Indian American investor Digvijay “Danny” Gaekwad is appealing to US lawmakers and the White House to get a “fair deal” on his counteroffer to Indian billionaire Burman family’s offer to acquire a 26% stake in India’s Religare Enterprises Ltd.
Florida based Gaekwad says he plans to do so as the Delhi High Court on Feb. 4 allowed the Burman family’s open offer to proceed even as it asked Indian market regulator Securities and Exchange Board (SEBI) to expedite its decision on Gaekwad’s application for investment.

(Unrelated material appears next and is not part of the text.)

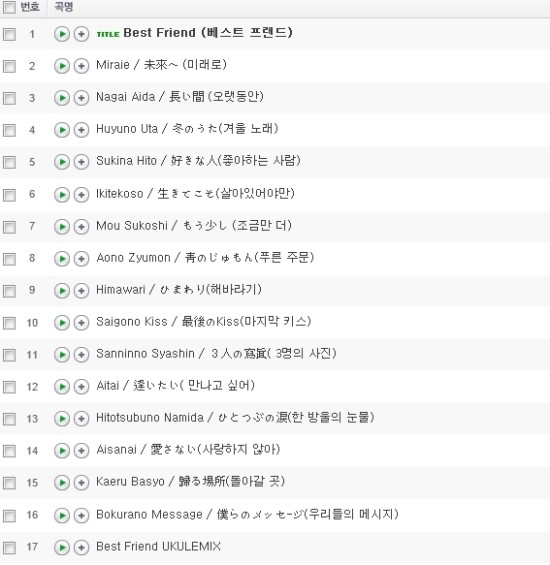
Task: Play Sukina Hito song
Action: pos(62,162)

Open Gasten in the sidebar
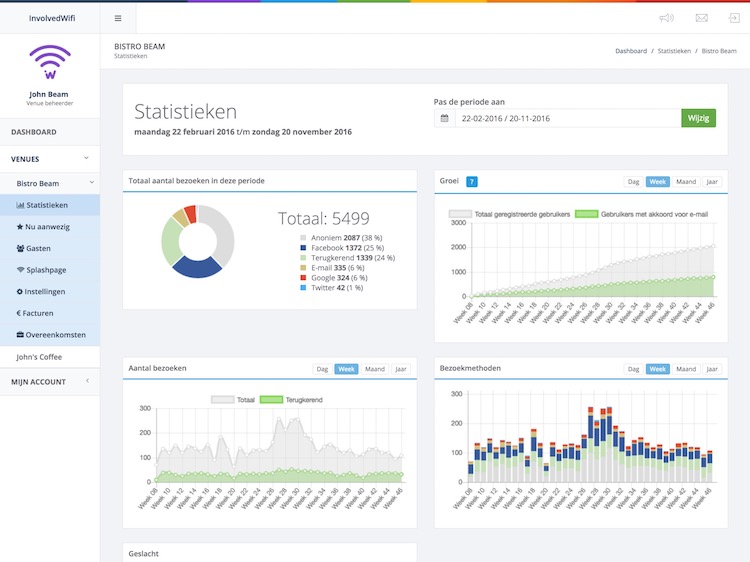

Gaekwad fears he would be left with a fait accompli as the court allowed the Burman family’s offer to proceed despite appeals for a stay ahead of the Indian financial services company’s annual general meeting (AGM), scheduled for Feb. 7.
The High Court’s Feb. 4 order came in response to Bangkok-based minority investor Sapna Govind Rao’s appeal against Justice Manoj Jain’s Jan. 30 order refusing to halt the Burman family’s open offer pending completion of fair assessment and stay the AGM.
“I have no choice left but to place my case before U.S. lawmakers to get fair and equitable treatment from Indian authorities,” Gaekwad told the American Bazaar over the phone. “I would also like to raise these questions to Prime Minister Narendra Modi durning his upcoming visit to the US as to how and why U.S. investors are treated in such a fashion in India.”
Gaekwad, a major Republican donor, said he planned to meet Secretary of State Marco Rubio, who represented Florida in the Senate before his elevation, and Florida Senator Rick Scott among others besides key staffers of President Donald Trump.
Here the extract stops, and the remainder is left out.